### TASK BRIEF
Take the records below and set down exactly the lines from the one with "info@lus.com.mx (175, 1137)" to the one with "Симферополь (39, 211)", ends included; do not copy the pictures.

### GIVEN ENTRIES
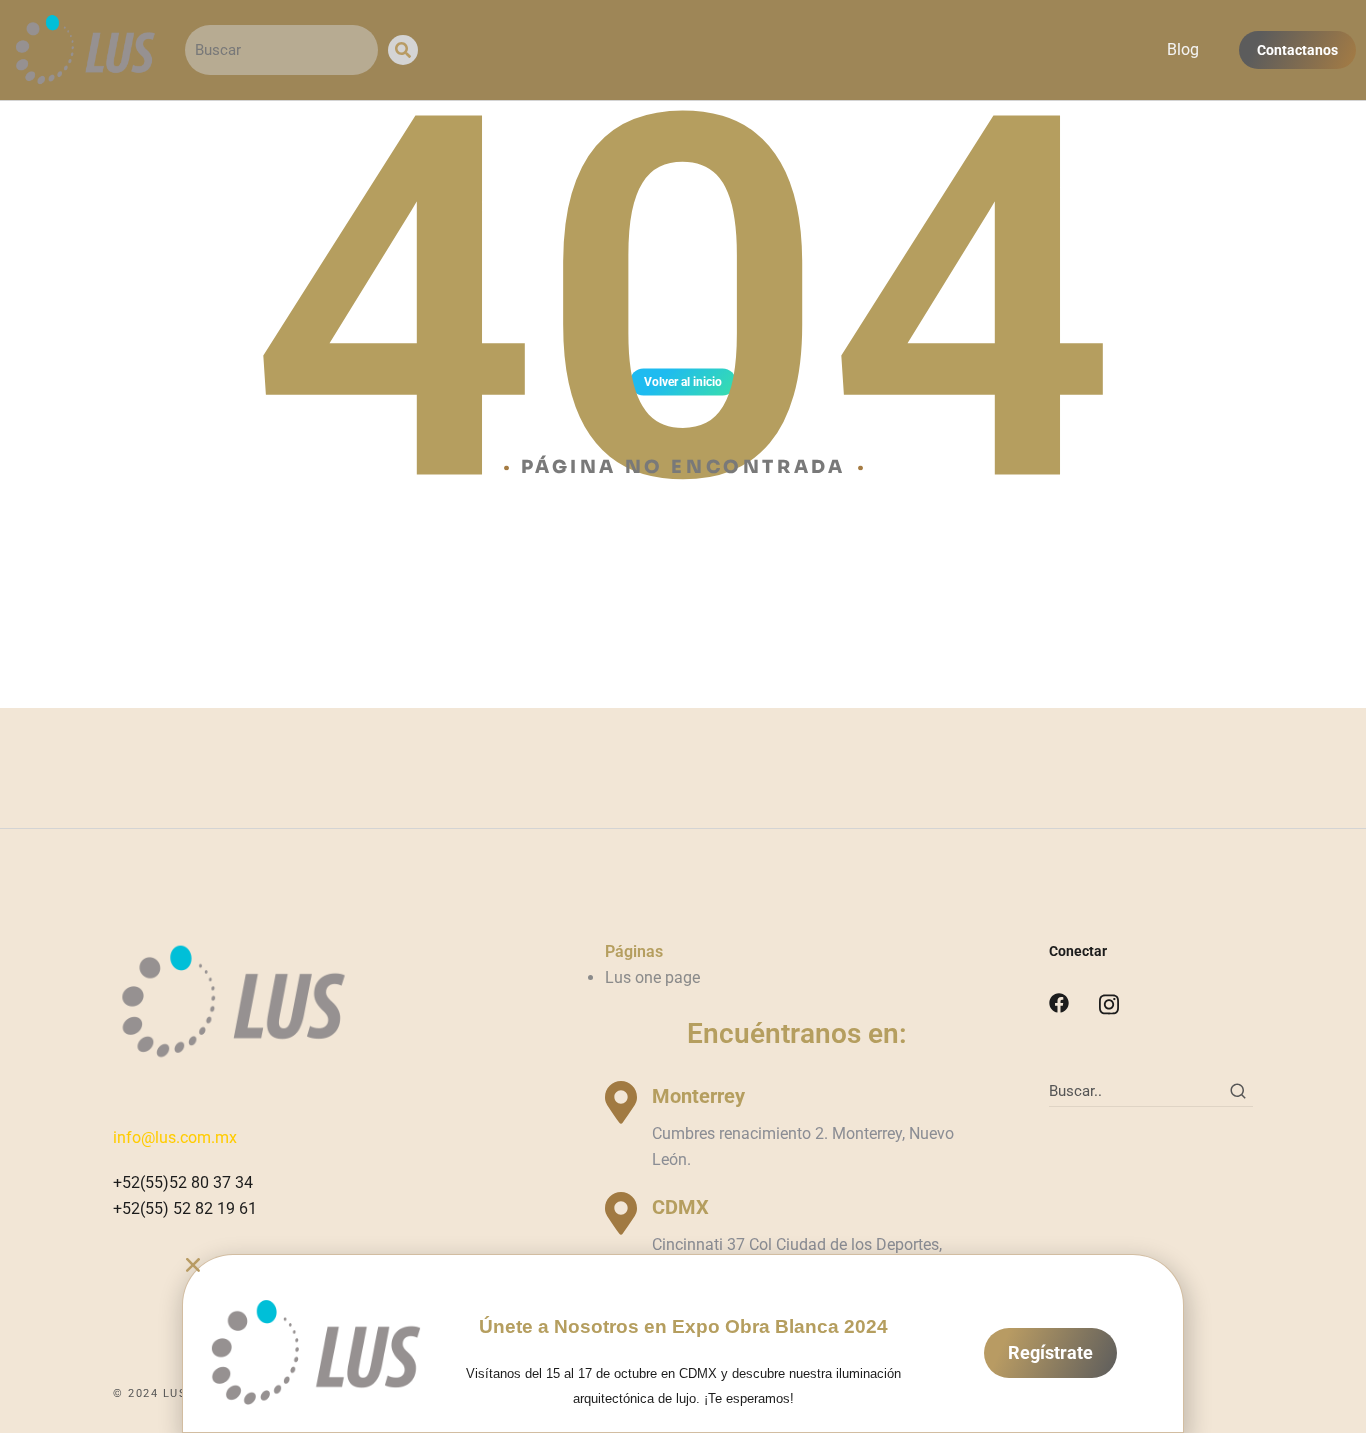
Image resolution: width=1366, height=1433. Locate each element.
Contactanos (1297, 50)
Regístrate (1050, 1352)
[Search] (403, 50)
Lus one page (652, 977)
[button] (683, 1265)
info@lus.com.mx (175, 1137)
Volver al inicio (683, 382)
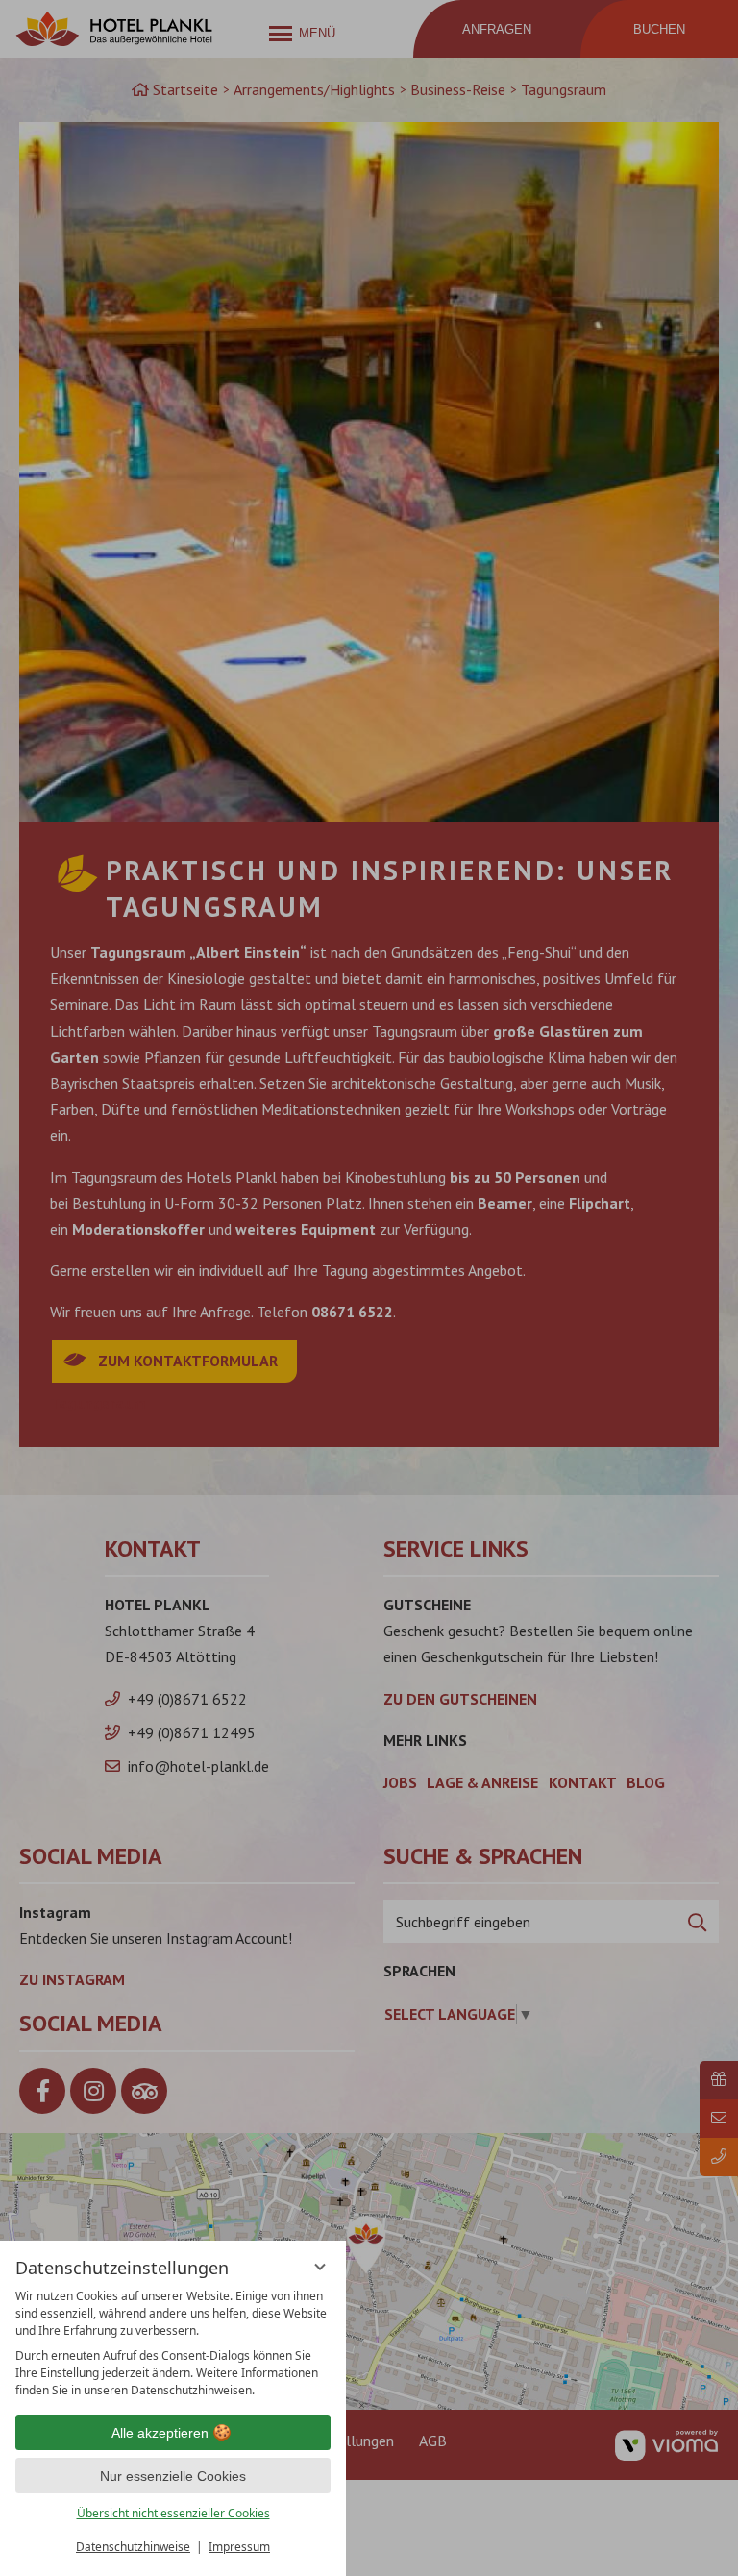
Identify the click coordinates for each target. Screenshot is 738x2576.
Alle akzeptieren (160, 2433)
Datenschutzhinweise (133, 2547)
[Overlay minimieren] (320, 2267)
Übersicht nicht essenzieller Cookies (173, 2513)
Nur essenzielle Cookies (173, 2476)
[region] (173, 2343)
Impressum (239, 2547)
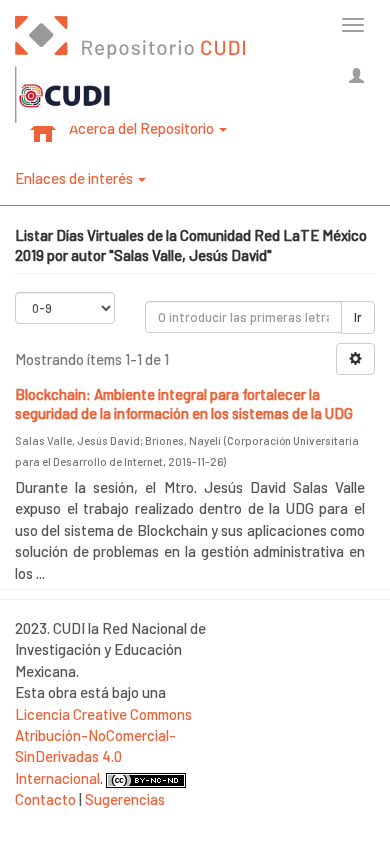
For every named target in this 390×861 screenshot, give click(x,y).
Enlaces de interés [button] (75, 178)
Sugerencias (125, 799)
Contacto (45, 799)
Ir (358, 317)
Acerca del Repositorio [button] (143, 128)
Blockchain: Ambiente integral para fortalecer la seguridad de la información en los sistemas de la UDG (184, 404)
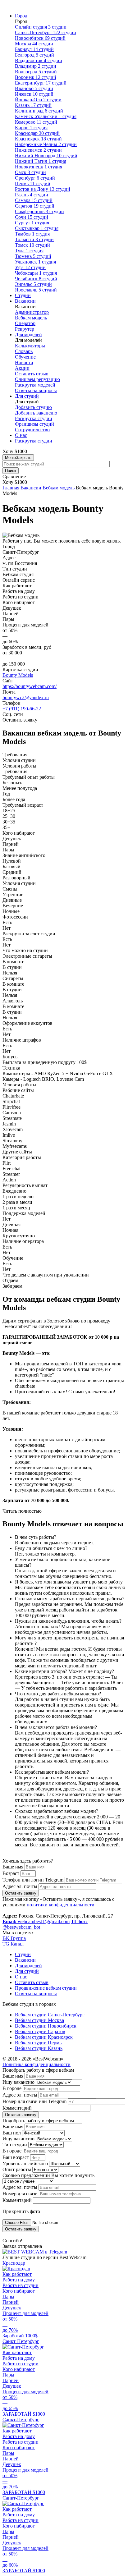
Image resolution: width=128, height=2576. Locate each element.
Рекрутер (24, 329)
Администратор (32, 312)
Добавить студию (33, 407)
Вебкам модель (31, 317)
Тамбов (32, 233)
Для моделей (28, 334)
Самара (34, 200)
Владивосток (38, 60)
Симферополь (39, 211)
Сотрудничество (32, 429)
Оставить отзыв (31, 373)
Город (21, 15)
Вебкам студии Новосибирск (45, 2025)
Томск (32, 245)
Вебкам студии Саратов (40, 2031)
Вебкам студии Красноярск (44, 2037)
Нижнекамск (38, 150)
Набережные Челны (46, 144)
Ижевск (34, 94)
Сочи (31, 217)
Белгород (34, 54)
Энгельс (33, 284)
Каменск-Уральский (45, 116)
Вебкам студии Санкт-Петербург (50, 2014)
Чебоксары (36, 273)
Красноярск (38, 138)
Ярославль (36, 289)
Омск (30, 172)
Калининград (39, 110)
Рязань (31, 194)
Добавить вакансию (36, 412)
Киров (31, 127)
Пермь (32, 183)
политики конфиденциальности (60, 1904)
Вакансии (25, 301)
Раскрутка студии (33, 418)
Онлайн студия (40, 27)
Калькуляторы (30, 345)
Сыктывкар (36, 228)
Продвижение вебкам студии (46, 1988)
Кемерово (36, 122)
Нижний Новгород (46, 155)
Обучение (25, 357)
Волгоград (36, 71)
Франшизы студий (34, 424)
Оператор (25, 323)
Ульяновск (35, 261)
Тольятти (34, 239)
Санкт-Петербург (45, 32)
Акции (22, 368)
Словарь (24, 351)
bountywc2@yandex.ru (25, 697)
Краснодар (37, 133)
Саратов (34, 206)
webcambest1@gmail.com (36, 1921)
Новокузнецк (38, 166)
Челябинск (36, 278)
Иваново (34, 88)
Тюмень (33, 256)
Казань (33, 105)
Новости (24, 362)
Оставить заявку (20, 1893)
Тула (29, 250)
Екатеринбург (40, 82)
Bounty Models (17, 675)
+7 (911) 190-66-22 (21, 708)
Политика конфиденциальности (36, 2064)
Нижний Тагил (40, 161)
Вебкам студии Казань (38, 2048)
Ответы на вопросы (36, 390)
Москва (34, 43)
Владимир (35, 66)
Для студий (27, 396)
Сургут (32, 222)
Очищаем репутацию (37, 379)
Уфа (30, 267)
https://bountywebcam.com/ (29, 686)
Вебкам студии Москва (39, 2020)
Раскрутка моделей (35, 384)
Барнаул (34, 49)
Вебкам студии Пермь (38, 2042)
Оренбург (35, 178)
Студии (23, 295)
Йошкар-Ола (38, 99)
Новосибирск (40, 38)
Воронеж (35, 77)
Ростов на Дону (42, 189)
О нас (21, 435)
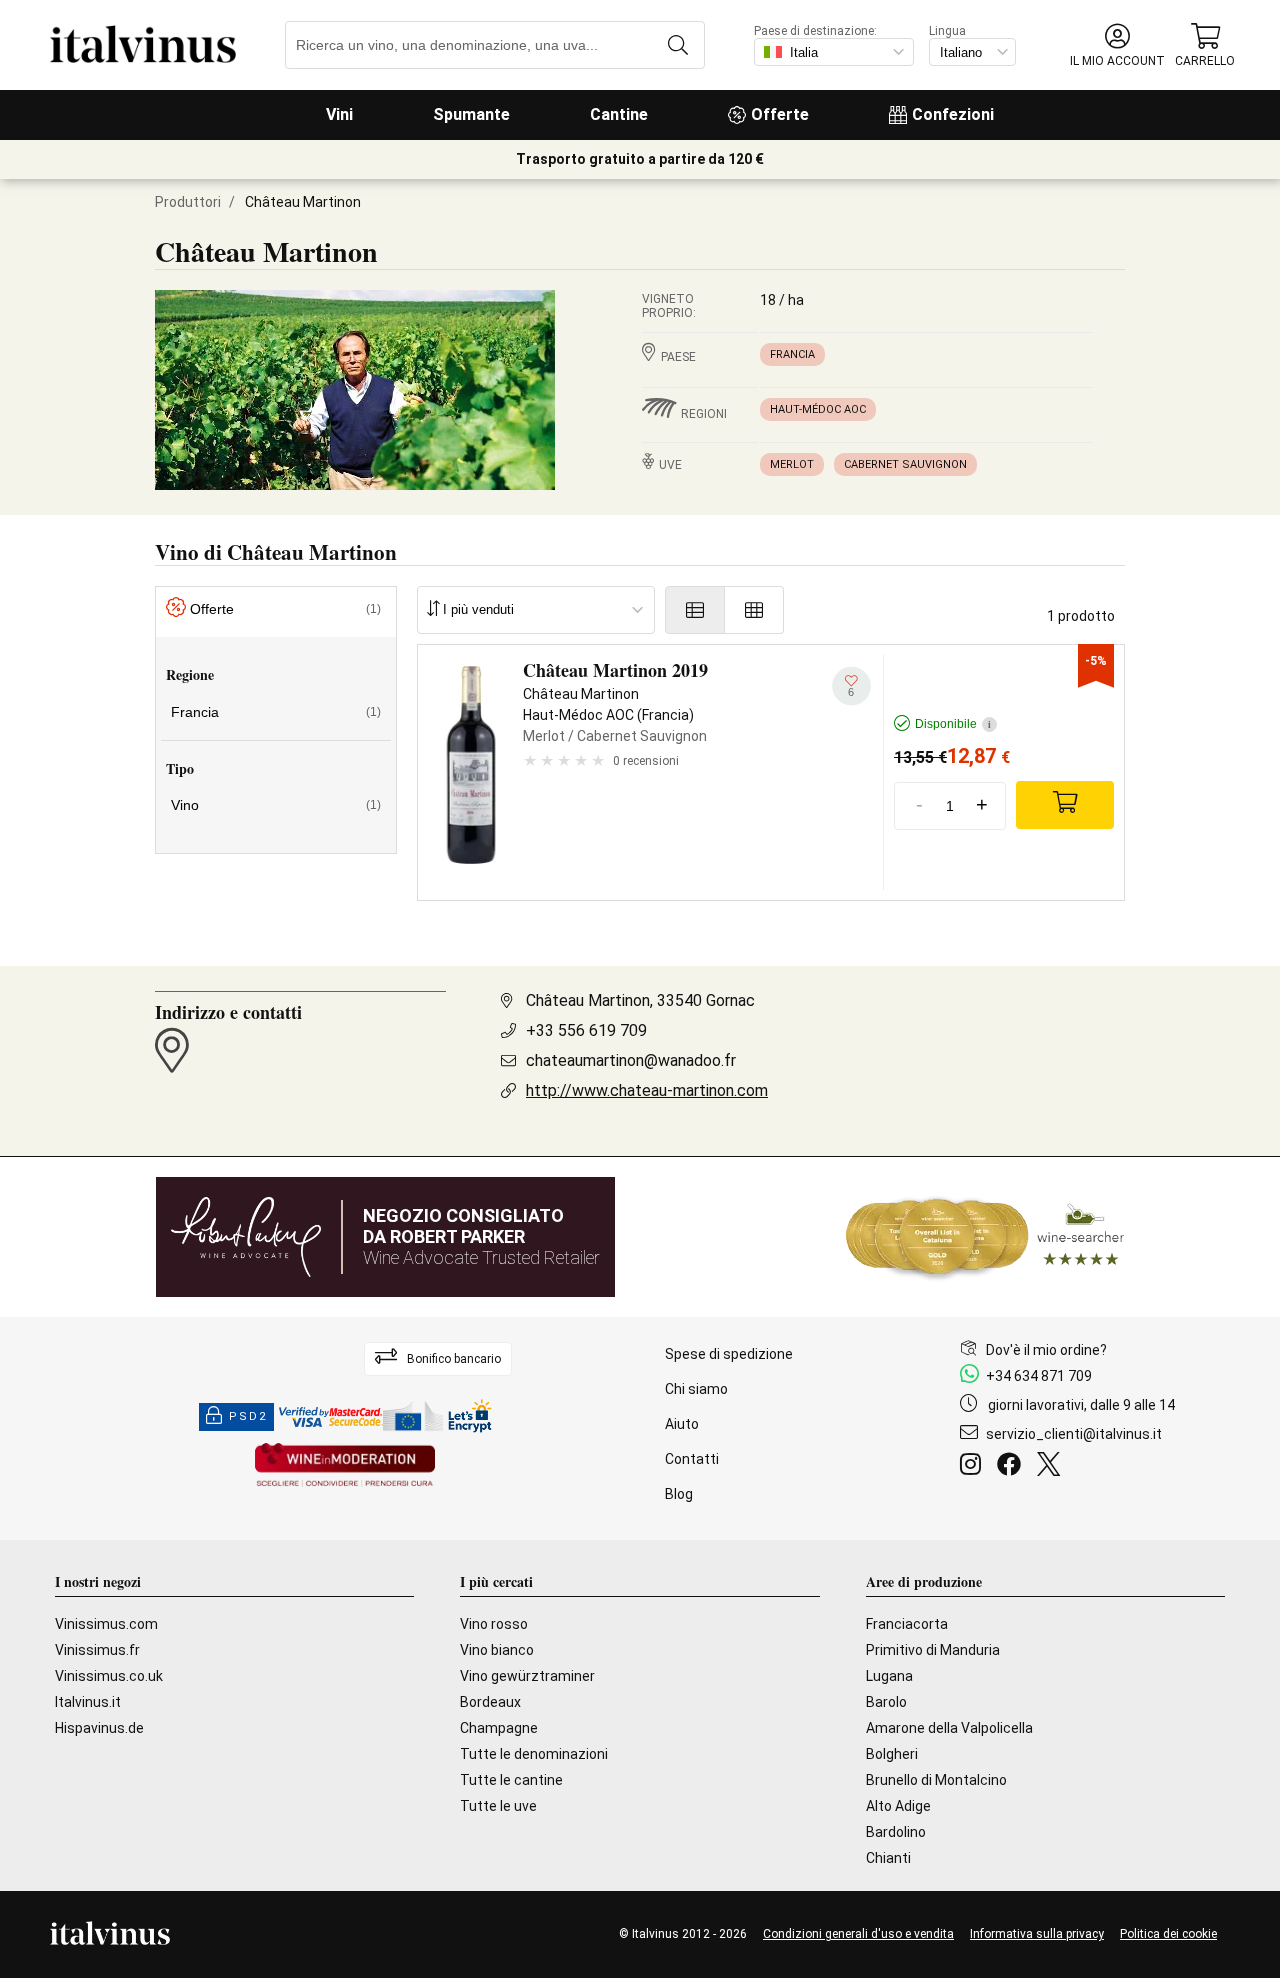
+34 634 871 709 (1039, 1376)
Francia (792, 354)
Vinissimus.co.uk (109, 1676)
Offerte (780, 114)
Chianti (888, 1858)
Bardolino (896, 1832)
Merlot (792, 464)
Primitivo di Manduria (933, 1650)
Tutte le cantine (511, 1780)
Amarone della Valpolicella (949, 1728)
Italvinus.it (88, 1702)
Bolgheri (892, 1754)
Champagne (499, 1728)
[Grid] (754, 610)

### SOLUTION TO THE EXERCISE
info@lus.com.mx (175, 1137)
Volver al inicio (683, 382)
Identify the click coordinates for each target. Screenshot is 738x2576.
Alle akzeptieren (160, 2433)
Datenschutzhinweise (133, 2547)
[Overlay minimieren] (320, 2267)
Übersicht nicht essenzieller Cookies (173, 2513)
Nur essenzielle Cookies (173, 2476)
[region] (173, 2343)
Impressum (239, 2547)
For every named target in this 390×861 screenshot, give click(x,y).
Enlaces de interés [button] (75, 178)
Sugerencias (125, 799)
Contacto (45, 799)
Ir (358, 317)
Acerca del Repositorio [button] (143, 128)
Blockchain: Ambiente integral para fortalecer la seguridad de la información en los sistemas de la UDG (184, 404)
Image resolution: width=128, height=2576. Locate each element.
Рекрутер (24, 329)
Администратор (32, 312)
Добавить студию (33, 407)
Вебкам модель (31, 317)
Тамбов (32, 233)
Для моделей (28, 334)
Самара (34, 200)
Владивосток (38, 60)
Симферополь (39, 211)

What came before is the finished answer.